**Task item:** Repeat exactly the lines of the records below, starting at the line containing "Where should I" and ending at the line containing "Expand the By Day interval dropdown". Leave the pictures out.

**Data excerpts:**
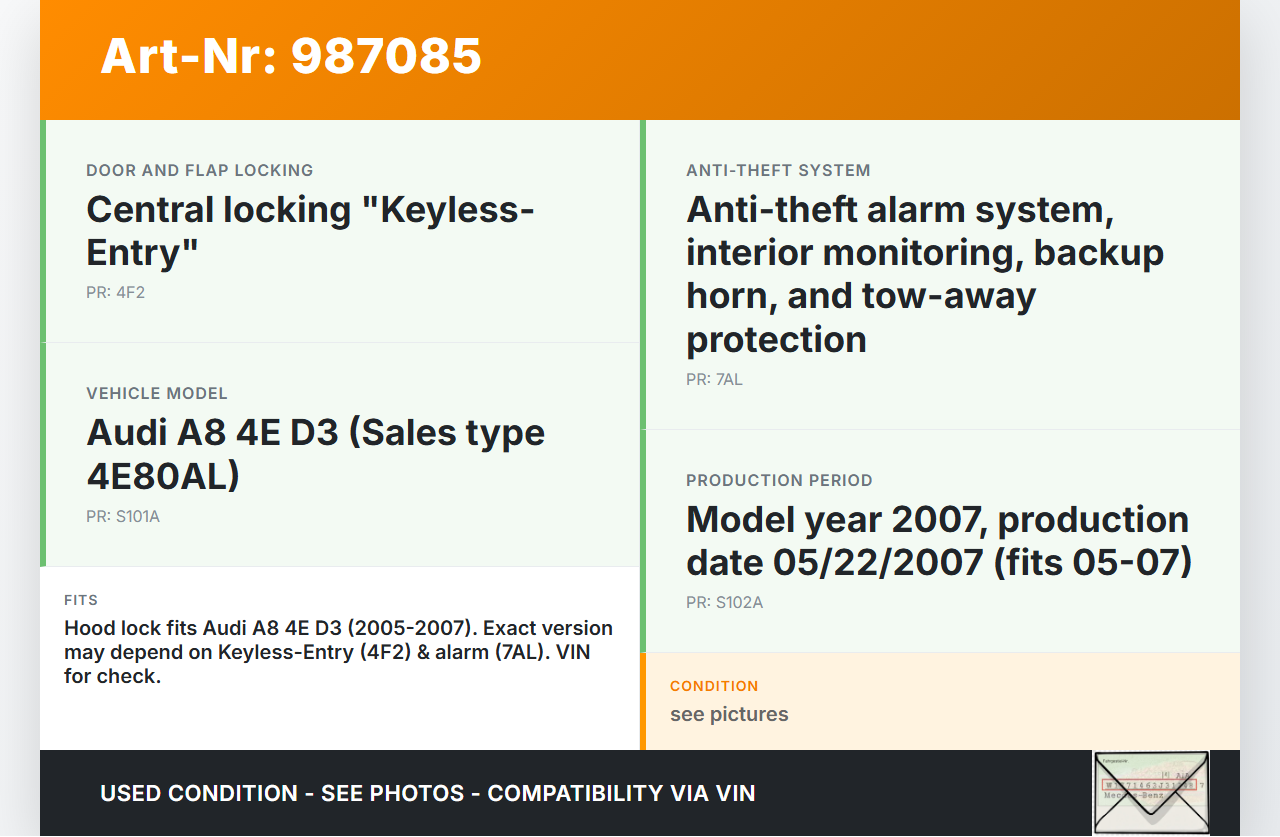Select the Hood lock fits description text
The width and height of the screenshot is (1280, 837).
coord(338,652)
* * *
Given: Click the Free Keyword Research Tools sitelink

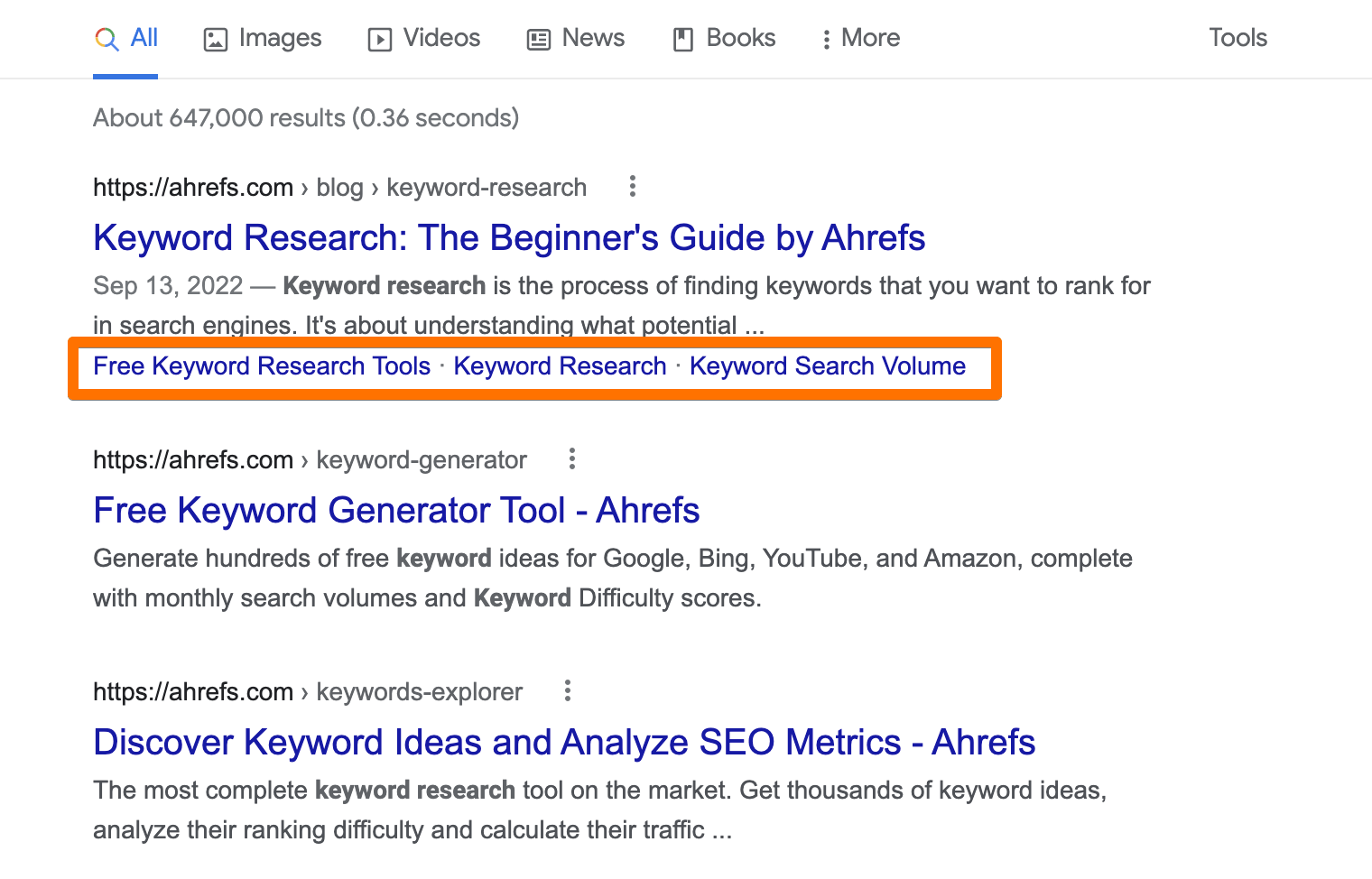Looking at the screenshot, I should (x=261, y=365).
---
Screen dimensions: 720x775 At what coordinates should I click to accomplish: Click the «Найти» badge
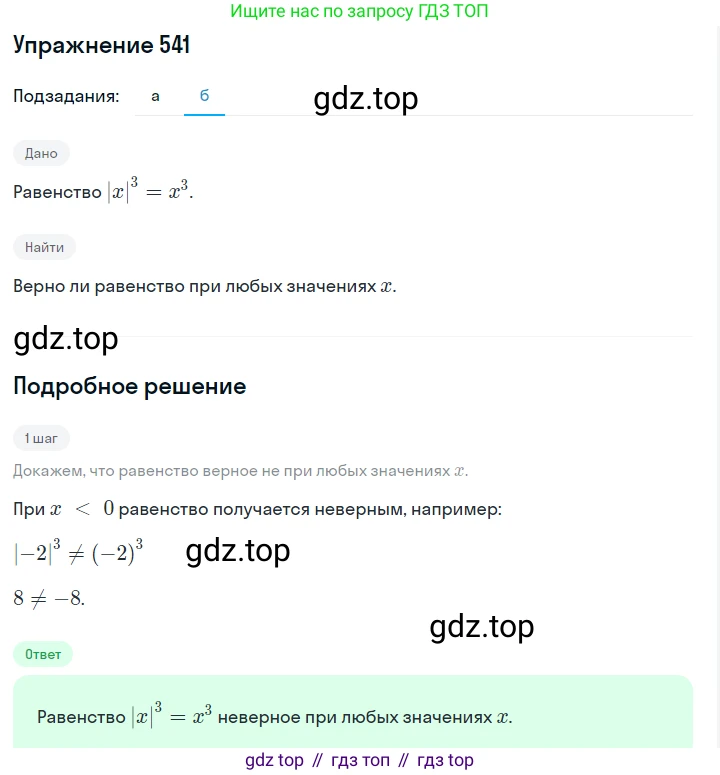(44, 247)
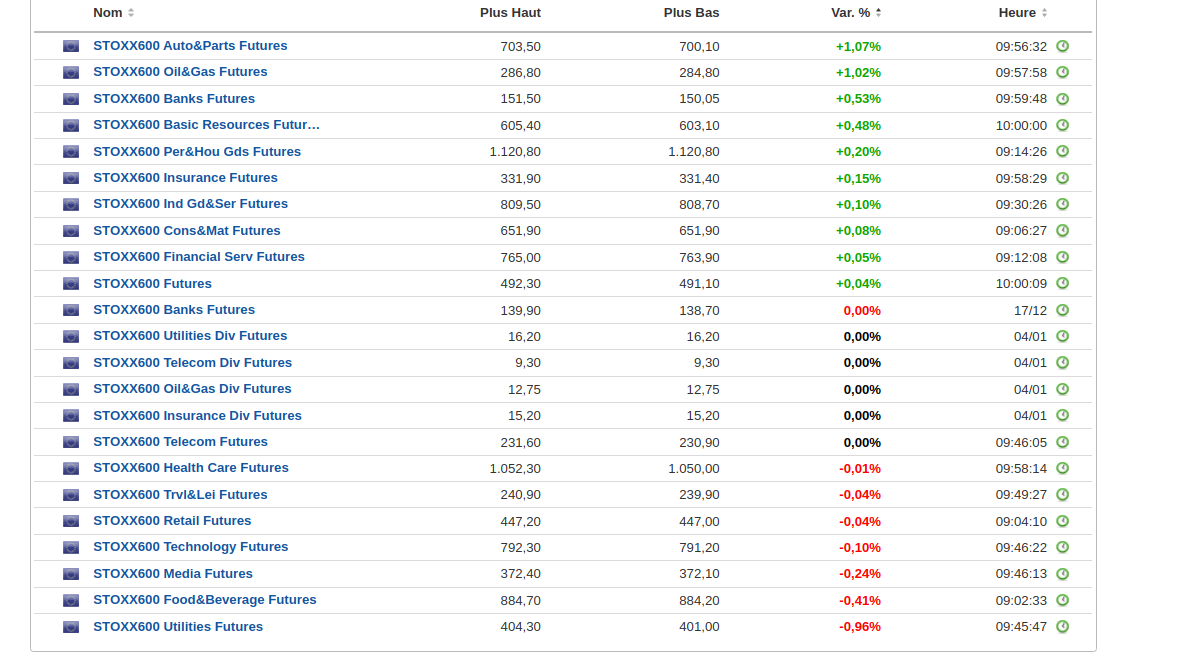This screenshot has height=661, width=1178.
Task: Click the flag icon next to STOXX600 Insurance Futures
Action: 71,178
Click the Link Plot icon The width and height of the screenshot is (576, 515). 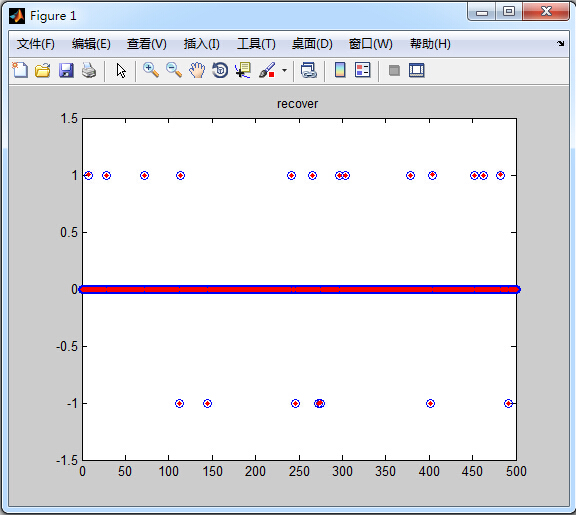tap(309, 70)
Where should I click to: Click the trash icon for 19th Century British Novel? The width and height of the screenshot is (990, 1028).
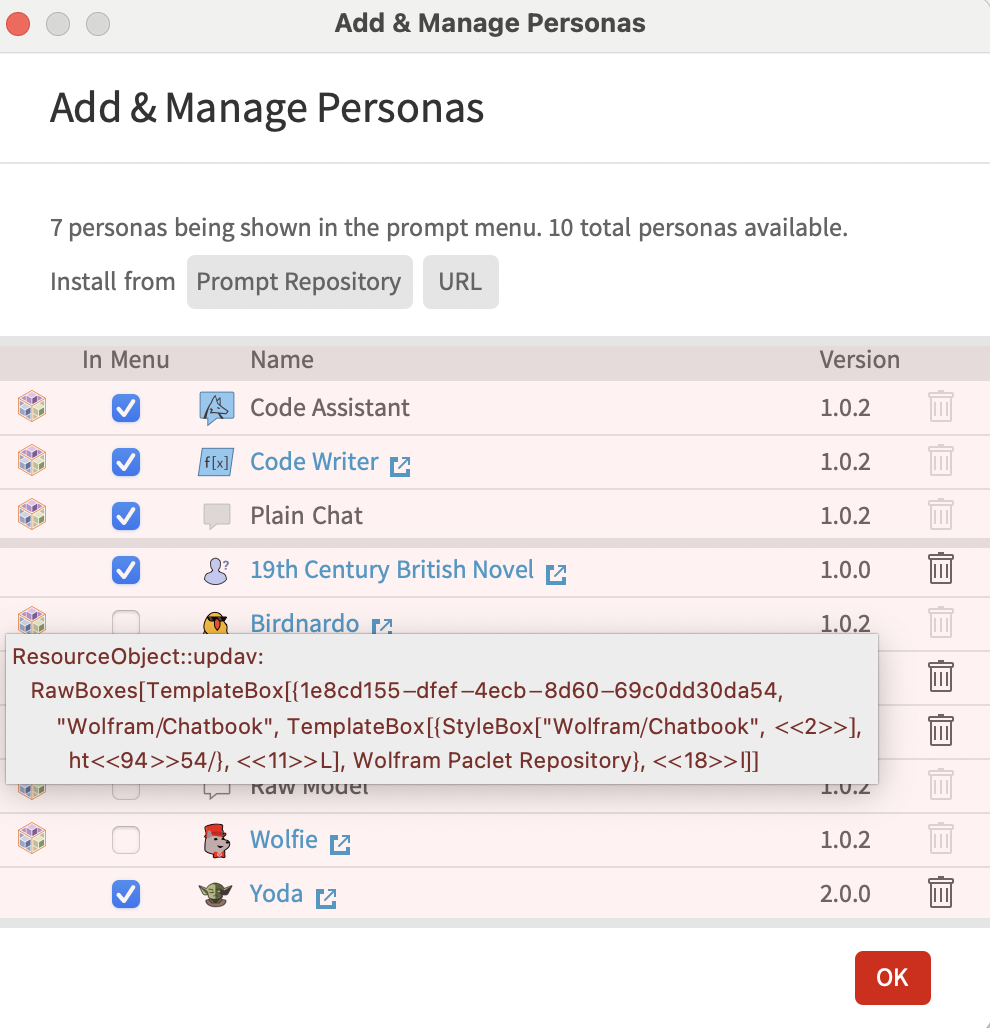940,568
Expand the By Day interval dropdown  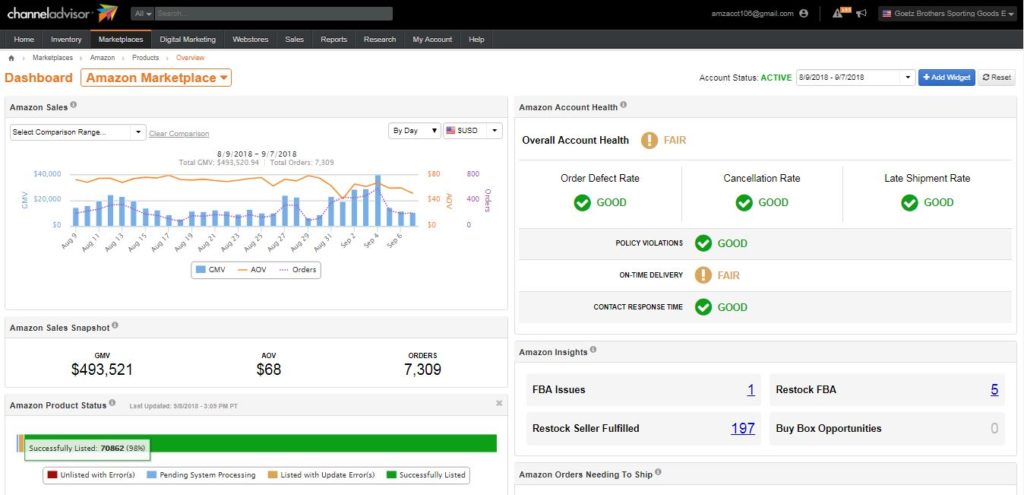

**Result below:**
Where should I click to: Click the trash icon for 19th Century British Novel? The width and height of the screenshot is (990, 1028).
940,568
Expand the By Day interval dropdown  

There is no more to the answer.